Because much of Il Laboratorio del Gelato's business comes from its wholesale business, selling to about 400 restaurants around the city, there has been some talk of banning samples altogether, Snyder said. While his staff does serve customers from the space's storefront, they also have to balance that with their responsibilities preparing the product in "the lab" in the back.
When Snyder learned the trade from his grandparents, who operated a Carnival ice-cream store, buying the product didn't present the same risk it does today.
"We had two flavors — vanilla and chocolate," he said, adding that no other industry, except for wine, has the expectation of free samples.
And as ice-cream and gelato flavors becoming more adventurous, confused customers often ask for multiple samples before they invest in a scoop of icey relief. But for stores and patrons, the time it takes to dole out samples can mean a longer wait for service.
Susan Pecot, who was vacationing in New York from California, made the most of the two-test limit at at il laboratorio del gelato, knocking back the Blackberry Port after a sample before settling on an even more outlandish flavor.
"I never would have ordered the pink pepper with tarragon" without the help of a sample, she said, of the $4 small serving she bought.
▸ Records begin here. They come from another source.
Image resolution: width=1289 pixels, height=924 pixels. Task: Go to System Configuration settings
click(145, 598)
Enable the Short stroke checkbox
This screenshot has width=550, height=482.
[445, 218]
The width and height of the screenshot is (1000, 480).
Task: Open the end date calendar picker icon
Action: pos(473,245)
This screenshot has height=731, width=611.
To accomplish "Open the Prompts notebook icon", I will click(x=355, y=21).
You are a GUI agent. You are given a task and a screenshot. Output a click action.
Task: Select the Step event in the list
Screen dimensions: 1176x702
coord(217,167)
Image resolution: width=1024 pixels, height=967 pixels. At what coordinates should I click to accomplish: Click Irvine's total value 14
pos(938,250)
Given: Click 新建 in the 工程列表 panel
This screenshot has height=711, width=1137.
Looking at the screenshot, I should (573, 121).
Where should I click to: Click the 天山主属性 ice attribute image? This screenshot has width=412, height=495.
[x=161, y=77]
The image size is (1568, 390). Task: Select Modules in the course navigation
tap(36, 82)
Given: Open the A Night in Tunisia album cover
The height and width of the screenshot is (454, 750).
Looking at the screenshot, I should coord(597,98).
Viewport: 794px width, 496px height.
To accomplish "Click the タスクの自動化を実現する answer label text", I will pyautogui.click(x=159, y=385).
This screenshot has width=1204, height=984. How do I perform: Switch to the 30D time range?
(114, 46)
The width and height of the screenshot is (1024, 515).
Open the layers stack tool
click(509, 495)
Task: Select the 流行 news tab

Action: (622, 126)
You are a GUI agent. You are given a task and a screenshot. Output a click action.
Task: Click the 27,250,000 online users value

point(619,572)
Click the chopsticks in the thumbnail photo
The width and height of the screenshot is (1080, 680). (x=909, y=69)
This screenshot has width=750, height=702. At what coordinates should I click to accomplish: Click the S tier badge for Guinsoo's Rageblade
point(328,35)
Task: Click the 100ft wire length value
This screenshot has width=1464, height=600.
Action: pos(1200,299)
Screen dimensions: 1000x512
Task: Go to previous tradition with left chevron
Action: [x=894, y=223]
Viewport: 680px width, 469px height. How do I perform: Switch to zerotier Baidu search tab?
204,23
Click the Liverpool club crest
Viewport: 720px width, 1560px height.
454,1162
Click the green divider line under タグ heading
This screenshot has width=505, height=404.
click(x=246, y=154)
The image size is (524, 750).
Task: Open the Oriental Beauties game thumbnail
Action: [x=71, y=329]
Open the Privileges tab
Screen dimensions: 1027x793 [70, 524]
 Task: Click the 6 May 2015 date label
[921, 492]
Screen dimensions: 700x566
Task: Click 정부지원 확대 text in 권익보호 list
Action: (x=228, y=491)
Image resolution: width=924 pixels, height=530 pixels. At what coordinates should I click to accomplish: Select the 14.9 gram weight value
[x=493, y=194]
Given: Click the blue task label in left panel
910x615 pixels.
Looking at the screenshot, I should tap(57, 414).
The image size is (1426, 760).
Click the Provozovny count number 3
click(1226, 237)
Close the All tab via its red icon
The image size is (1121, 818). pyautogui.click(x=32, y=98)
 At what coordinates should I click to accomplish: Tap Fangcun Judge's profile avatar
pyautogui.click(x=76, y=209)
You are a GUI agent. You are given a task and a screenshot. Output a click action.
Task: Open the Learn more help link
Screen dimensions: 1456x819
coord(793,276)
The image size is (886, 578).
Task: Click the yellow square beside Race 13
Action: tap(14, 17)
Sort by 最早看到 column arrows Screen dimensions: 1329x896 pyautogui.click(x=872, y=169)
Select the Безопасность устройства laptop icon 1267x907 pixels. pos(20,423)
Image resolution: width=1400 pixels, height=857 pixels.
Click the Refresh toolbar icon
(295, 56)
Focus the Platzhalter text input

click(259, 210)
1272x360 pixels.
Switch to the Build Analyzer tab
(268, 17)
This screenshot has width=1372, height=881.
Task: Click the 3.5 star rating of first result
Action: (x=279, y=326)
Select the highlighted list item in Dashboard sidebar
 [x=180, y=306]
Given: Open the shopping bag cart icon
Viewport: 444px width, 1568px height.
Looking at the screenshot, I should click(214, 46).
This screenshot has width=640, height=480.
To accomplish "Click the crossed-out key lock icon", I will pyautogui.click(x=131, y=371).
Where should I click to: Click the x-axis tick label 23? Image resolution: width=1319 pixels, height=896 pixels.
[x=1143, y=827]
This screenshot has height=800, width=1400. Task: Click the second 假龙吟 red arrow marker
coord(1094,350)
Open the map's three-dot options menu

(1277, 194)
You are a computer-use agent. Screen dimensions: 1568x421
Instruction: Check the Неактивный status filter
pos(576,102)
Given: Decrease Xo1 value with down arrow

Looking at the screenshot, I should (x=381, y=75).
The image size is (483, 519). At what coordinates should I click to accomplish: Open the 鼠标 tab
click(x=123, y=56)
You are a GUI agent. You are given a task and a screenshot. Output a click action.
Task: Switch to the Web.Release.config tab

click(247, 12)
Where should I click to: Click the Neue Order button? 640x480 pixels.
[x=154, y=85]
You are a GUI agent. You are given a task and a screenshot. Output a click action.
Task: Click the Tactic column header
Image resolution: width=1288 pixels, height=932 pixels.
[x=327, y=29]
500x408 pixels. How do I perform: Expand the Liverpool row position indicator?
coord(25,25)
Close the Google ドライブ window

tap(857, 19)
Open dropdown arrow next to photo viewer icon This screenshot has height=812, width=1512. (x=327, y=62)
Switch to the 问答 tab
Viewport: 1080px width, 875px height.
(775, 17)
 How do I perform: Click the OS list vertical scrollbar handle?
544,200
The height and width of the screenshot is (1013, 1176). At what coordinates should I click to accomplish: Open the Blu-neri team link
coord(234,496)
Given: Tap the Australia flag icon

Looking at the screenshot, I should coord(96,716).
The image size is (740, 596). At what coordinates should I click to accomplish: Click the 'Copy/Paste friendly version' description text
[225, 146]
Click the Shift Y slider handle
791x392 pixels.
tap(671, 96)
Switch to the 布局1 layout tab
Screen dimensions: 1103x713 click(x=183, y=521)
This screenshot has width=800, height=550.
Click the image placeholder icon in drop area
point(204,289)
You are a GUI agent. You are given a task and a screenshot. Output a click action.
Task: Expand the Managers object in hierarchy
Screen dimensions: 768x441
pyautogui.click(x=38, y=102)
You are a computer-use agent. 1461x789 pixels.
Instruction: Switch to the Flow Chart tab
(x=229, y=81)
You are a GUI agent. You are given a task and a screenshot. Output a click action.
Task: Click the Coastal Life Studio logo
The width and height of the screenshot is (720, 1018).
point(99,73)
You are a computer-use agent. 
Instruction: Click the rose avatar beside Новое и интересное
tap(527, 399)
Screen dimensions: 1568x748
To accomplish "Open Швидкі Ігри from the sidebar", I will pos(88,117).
The popular Chinatown Ice Cream Factory on Bayard Street farther Downtown also has a two-test limit to keep lines moving.
"Some people are really shocked by some of the flavors," said Yu Chung, a 21-year-old store assistant who scoops out such peculiar flavors as Black Sesame and Red Bean.
"Ice cream is a little bit of a commitment."
While most people purchase something after a sample, Chung said there are several elderly customers who regularly sneak a taste without any intention of buying.
"They don't speak English and just point at the flavor," she said, turning a blind eye to those who get their ice-cream fix on the sly. Some customers even taste test after they purchase, she added.
But owner Junie Ishimori, who runs the vegan ice-cream store Stogo on East 10th Street and Second Avenue, said her customers are welcome to try as many of the 48 flavors as they want.
"We want people to be happy with what they get," said the 39-year-old, whose products are made out of soy, coconut or hemp.
"If you have a customer who is trying everything, while they do that you can serve others," Ishimori said. The store gets approximately 1,200 customers per week, and doesn't use a line system, instead serving whoever's ready, she said.
Sixx Lisman, of Long Island, went with the bananas foster flavor at Stogo after taking a lick from one of the store's biodegradable sample sticks.
"If there is an interesting flavor, you want to try it first," said the college student.
But she admitted that she hates being on the other side, waiting at the mercy of a customer seemingly intent on sampling every possible flavor.
"It can be annoying," she said, rolling her eyes.
Lisman's friend Julie Schneider, a fellow student and vegan, said customers should be policing their own taste-testing limits by employing a simple practice.
"You should try two, and if you can't make a decision," she said, "then go with something normal."